[REQUIREMENT]
Look through the listing below, find every line with the string "agent", and copy it.
──────── DATA IN THIS EXERCISE
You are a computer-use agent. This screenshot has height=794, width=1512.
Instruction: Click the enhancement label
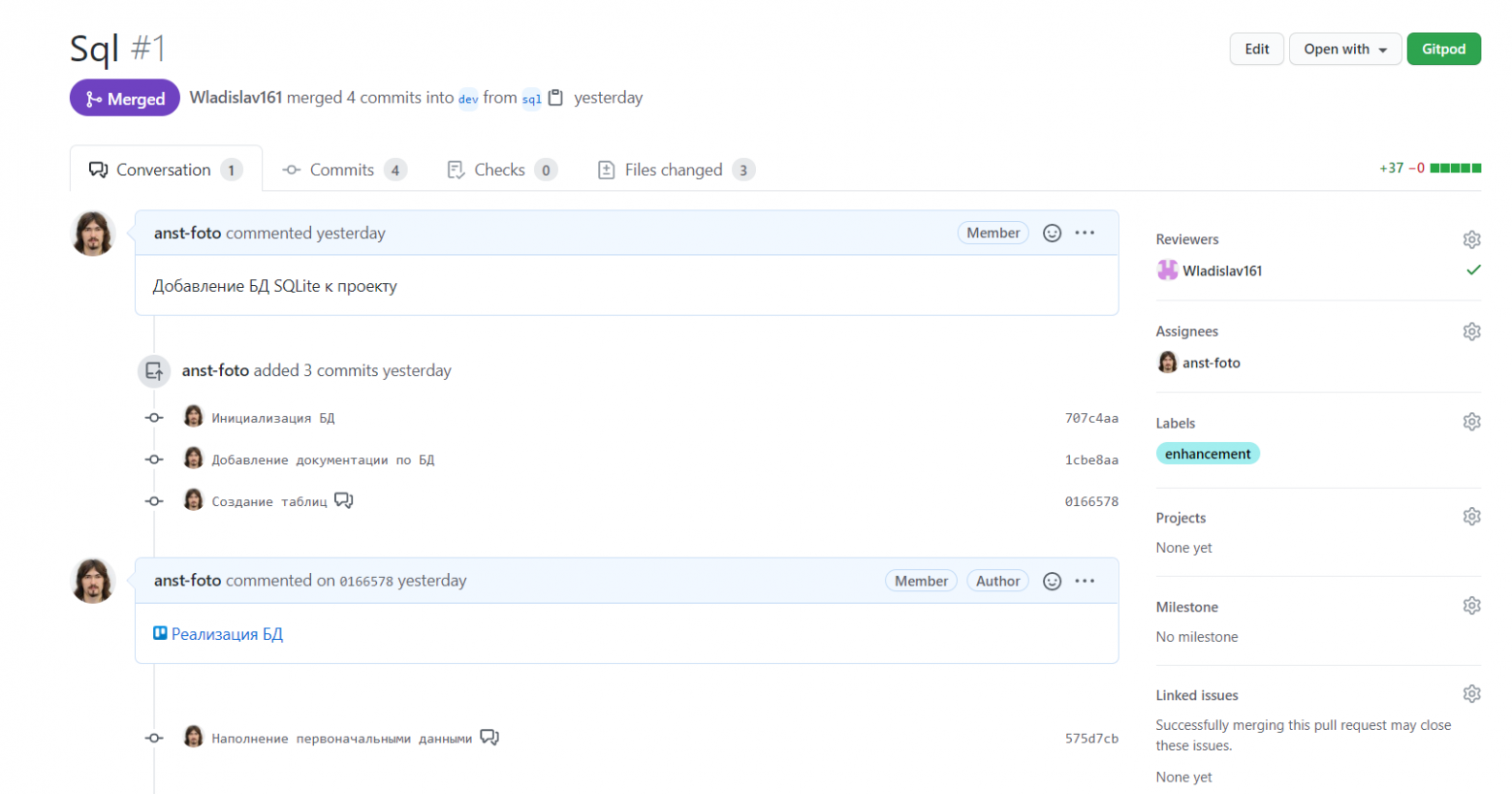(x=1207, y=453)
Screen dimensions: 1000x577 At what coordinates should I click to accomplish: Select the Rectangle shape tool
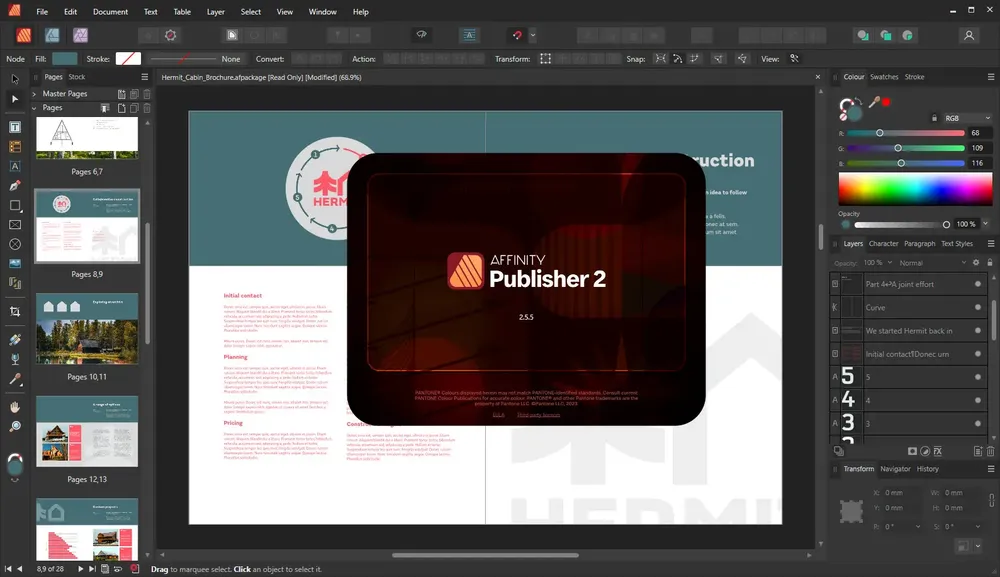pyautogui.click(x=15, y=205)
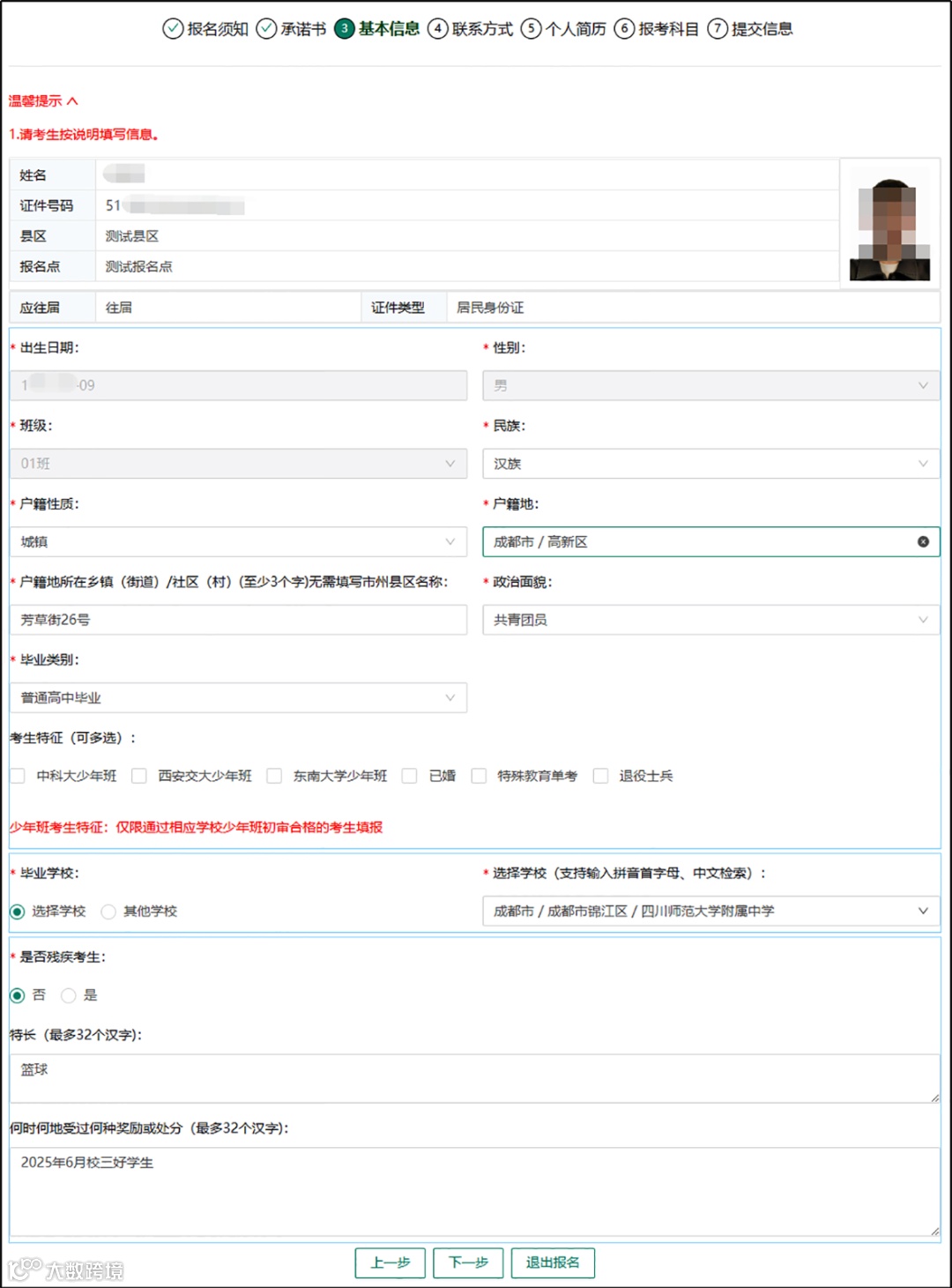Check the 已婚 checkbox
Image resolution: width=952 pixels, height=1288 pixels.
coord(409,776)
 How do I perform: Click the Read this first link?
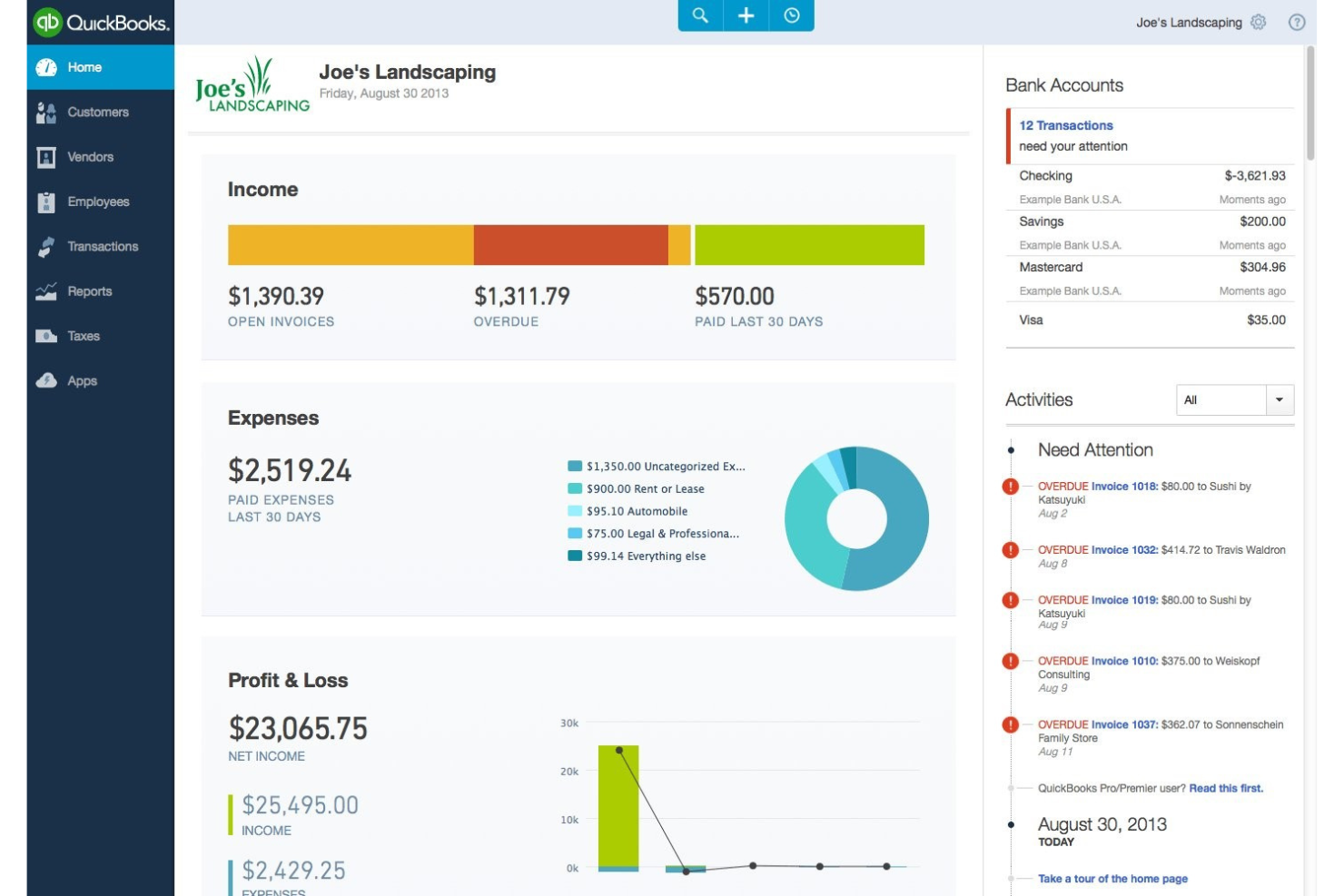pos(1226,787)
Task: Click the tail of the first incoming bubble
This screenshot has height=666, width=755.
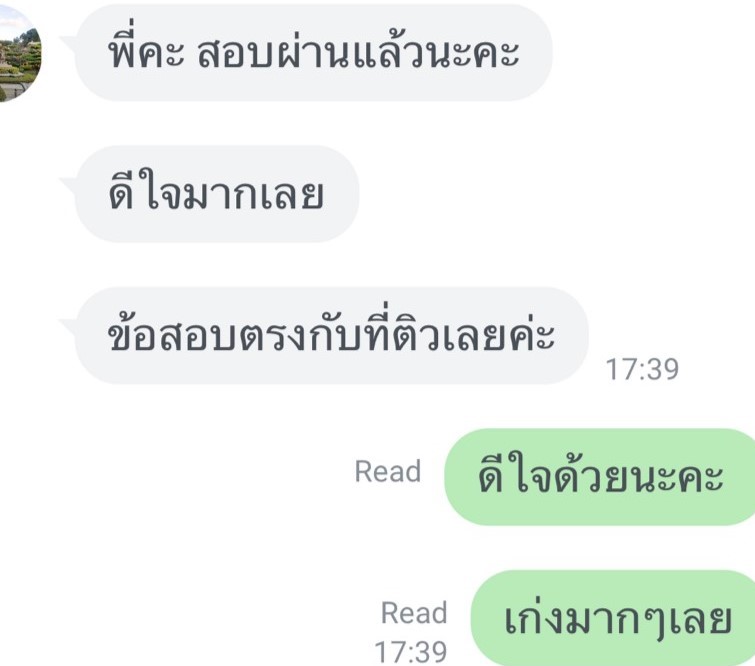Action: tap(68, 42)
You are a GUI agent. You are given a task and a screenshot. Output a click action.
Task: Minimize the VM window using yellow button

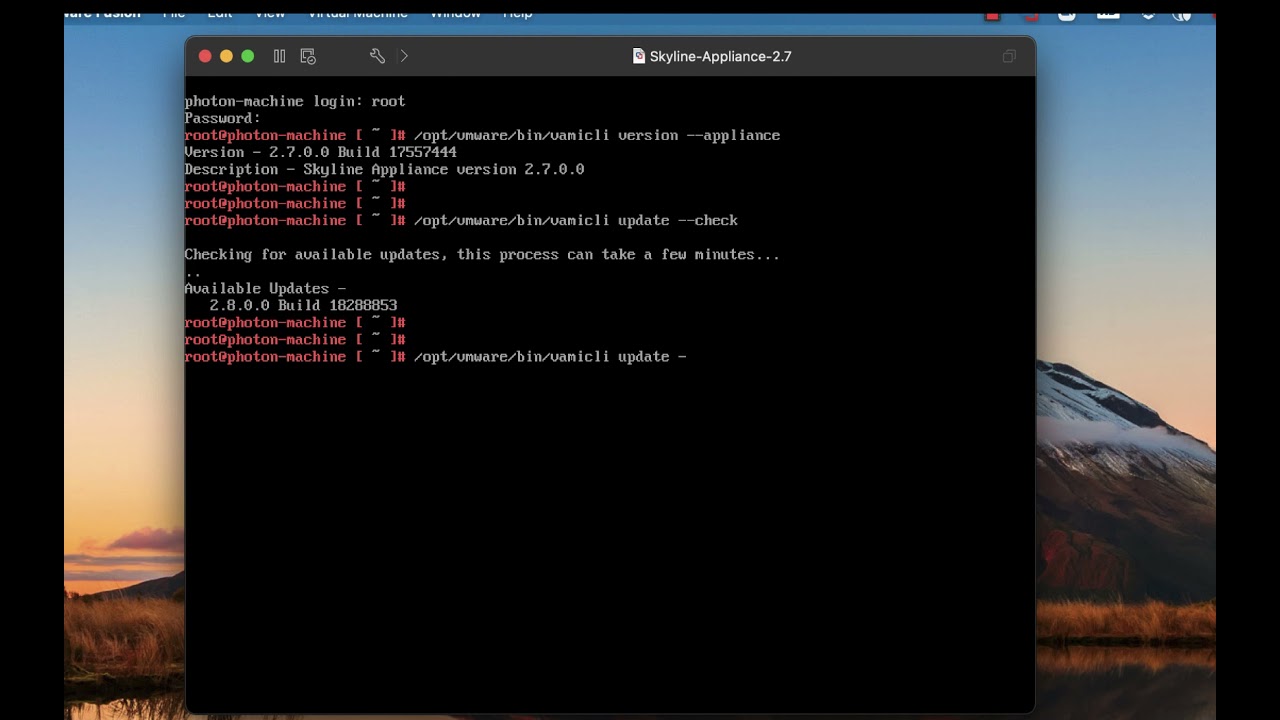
────────────────
[SOLVED EXERCISE]
You are a computer-use agent. This screenshot has height=794, width=1512.
You are a GUI agent. You are given a task and a screenshot. Output a click action.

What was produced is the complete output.